══ Data records

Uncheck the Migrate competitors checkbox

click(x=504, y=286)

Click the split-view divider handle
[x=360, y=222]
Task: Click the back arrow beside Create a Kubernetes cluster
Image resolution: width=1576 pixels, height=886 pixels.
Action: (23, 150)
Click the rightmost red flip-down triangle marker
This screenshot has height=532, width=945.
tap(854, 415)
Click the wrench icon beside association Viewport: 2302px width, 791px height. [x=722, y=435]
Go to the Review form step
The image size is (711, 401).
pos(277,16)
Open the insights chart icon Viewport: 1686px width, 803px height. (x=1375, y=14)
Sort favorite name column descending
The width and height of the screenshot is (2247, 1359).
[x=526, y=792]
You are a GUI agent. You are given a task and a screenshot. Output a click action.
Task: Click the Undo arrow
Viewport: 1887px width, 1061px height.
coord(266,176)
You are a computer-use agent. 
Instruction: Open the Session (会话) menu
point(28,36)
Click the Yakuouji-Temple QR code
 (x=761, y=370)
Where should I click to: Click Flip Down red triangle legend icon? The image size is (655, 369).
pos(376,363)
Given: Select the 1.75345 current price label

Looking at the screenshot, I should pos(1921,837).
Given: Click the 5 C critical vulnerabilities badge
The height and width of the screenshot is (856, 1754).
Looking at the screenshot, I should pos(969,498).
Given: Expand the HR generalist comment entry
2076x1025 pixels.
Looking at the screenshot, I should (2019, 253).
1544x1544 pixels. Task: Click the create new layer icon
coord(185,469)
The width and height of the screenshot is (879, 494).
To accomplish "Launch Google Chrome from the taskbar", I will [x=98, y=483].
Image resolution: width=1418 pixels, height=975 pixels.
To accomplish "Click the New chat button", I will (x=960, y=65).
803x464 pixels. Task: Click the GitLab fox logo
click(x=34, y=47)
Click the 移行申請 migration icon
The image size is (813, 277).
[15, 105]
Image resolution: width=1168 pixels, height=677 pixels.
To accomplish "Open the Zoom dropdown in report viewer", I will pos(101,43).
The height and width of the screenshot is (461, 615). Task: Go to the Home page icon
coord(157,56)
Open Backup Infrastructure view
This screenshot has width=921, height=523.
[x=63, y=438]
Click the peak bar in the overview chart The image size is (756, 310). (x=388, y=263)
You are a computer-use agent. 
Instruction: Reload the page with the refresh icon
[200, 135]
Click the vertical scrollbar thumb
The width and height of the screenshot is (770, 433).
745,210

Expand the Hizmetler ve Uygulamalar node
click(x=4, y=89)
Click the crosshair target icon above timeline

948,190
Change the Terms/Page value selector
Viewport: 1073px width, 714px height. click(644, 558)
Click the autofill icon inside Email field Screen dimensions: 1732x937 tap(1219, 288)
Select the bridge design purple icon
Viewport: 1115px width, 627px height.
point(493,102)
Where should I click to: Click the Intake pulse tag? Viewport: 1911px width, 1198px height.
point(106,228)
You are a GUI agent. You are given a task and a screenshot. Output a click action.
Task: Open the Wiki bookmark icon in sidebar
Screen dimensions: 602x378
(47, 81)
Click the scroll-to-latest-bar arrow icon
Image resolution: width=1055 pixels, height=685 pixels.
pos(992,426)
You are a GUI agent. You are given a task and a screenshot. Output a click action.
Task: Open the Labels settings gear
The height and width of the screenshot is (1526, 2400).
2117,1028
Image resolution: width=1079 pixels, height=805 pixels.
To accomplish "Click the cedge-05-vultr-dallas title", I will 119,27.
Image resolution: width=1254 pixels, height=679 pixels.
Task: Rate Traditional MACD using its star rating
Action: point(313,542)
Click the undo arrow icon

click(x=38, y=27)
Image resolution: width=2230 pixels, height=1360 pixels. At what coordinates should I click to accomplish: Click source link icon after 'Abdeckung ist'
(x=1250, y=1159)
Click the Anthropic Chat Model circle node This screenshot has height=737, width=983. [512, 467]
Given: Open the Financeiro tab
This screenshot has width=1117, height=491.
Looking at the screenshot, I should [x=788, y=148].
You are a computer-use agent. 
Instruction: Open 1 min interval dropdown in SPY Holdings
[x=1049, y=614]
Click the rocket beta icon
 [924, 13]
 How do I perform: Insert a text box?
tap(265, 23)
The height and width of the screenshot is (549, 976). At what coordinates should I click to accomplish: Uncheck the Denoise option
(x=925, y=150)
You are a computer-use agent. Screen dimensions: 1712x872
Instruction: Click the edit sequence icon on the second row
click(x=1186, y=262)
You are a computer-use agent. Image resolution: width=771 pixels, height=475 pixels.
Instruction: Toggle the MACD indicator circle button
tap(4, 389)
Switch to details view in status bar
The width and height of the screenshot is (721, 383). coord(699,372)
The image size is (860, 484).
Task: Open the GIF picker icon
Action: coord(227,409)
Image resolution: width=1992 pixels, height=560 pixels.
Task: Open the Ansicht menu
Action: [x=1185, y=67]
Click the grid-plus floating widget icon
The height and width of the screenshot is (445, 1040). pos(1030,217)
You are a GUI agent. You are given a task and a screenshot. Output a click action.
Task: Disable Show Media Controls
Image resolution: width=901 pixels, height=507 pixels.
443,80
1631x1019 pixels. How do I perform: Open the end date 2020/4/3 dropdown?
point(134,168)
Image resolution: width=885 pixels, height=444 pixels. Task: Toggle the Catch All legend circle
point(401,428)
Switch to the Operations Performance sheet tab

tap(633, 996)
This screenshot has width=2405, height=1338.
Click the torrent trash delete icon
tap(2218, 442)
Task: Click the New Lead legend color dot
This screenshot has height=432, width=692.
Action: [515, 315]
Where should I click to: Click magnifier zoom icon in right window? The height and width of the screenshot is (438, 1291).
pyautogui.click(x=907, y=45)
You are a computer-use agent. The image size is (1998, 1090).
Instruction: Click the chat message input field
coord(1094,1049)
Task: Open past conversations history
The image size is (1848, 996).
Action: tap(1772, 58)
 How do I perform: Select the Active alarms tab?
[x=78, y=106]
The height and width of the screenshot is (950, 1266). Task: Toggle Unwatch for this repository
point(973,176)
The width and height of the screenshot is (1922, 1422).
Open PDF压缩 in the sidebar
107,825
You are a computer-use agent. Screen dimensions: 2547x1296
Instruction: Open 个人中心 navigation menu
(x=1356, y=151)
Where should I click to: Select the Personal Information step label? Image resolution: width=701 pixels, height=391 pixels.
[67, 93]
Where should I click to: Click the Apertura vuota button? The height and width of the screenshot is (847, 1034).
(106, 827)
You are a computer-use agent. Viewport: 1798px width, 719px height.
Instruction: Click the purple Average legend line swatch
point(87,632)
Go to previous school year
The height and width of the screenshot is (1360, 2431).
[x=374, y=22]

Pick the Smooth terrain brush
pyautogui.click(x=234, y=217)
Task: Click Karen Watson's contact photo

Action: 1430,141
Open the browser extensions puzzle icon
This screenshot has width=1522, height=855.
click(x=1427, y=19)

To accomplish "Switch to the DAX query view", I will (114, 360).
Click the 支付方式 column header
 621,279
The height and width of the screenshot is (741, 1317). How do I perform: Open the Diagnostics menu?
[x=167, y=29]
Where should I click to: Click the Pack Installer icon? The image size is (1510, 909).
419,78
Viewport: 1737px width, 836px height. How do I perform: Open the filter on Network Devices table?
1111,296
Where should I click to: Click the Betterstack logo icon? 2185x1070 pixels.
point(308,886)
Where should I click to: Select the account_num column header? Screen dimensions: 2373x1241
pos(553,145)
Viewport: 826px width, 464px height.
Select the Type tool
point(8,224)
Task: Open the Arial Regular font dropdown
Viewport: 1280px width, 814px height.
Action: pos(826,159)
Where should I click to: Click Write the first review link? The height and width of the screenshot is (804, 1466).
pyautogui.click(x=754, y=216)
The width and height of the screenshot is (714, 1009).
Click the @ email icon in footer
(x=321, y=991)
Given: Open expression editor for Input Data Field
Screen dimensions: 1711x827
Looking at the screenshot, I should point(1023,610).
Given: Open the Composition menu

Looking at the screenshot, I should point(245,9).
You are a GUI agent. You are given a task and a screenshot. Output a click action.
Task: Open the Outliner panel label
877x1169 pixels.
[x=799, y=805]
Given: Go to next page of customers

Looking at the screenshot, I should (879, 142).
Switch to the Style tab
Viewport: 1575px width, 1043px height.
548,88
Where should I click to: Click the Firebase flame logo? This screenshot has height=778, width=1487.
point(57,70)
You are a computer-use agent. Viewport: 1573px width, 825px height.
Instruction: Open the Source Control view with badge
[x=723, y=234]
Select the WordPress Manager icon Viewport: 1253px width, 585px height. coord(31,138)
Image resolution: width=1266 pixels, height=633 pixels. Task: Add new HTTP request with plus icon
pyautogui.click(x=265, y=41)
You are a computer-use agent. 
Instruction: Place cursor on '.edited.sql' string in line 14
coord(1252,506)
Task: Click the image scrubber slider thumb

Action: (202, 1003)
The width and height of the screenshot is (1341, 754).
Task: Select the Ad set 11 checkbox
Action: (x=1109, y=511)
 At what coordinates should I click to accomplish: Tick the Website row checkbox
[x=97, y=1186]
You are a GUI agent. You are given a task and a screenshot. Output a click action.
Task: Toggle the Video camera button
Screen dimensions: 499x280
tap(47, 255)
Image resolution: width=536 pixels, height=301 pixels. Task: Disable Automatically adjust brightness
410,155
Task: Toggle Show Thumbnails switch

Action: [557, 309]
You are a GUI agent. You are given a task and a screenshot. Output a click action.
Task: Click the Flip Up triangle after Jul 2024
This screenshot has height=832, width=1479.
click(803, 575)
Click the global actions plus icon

════

### Exercise objective
Using the material, show each line where the string "computer" can be found.

### Task response
You are a computer-use agent. 
You are a computer-use agent. 
You are a computer-use agent. 
You are a computer-use agent. Screen dimensions: 1712x872
You are a computer-use agent. Image resolution: width=771 pixels, height=475 pixels.
You are a computer-use agent. The image size is (1998, 1090).
You are a computer-use agent. Screen dimensions: 2547x1296
You are a computer-use agent. Viewport: 1798px width, 719px height.
You are a computer-use agent. Viewport: 1573px width, 825px height.
You are a computer-use agent. 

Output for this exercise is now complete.